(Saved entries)
┄┄┄┄┄┄

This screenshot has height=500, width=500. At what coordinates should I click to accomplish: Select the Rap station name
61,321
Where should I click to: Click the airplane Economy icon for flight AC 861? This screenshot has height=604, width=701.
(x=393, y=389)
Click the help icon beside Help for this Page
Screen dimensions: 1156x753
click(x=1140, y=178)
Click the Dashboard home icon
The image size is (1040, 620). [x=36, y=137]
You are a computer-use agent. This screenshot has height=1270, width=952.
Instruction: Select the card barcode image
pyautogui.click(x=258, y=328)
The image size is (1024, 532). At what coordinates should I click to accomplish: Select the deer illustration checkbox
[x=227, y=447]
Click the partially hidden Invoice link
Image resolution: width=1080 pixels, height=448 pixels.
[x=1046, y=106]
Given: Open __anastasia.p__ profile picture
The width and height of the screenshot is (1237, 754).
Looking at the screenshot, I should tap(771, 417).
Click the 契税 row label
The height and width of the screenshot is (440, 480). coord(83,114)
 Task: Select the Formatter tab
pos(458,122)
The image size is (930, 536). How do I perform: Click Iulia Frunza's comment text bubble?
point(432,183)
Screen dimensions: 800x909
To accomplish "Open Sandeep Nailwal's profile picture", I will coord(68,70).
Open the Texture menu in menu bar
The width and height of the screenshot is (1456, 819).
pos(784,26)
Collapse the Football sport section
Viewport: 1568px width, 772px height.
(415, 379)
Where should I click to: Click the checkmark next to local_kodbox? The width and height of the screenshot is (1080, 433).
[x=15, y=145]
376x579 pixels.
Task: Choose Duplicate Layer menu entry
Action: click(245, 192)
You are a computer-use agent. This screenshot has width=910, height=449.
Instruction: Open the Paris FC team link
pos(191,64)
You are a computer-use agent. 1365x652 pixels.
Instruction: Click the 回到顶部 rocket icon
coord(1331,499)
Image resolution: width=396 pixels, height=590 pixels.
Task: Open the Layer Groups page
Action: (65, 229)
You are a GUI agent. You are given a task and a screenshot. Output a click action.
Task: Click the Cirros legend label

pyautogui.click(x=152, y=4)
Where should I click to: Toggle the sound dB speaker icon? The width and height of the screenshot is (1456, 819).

┄┄┄┄┄┄

(Task statement): The response should contain only a verbatim copy of the lines from the line with "You are a GUI" to the final line of the records.

(Solution to this task):
You are a GUI agent. You are given a task and a screenshot. Output a click action.
Task: Click the Cirros legend label

pyautogui.click(x=152, y=4)
Where should I click to: Toggle the sound dB speaker icon? The width and height of the screenshot is (1456, 819).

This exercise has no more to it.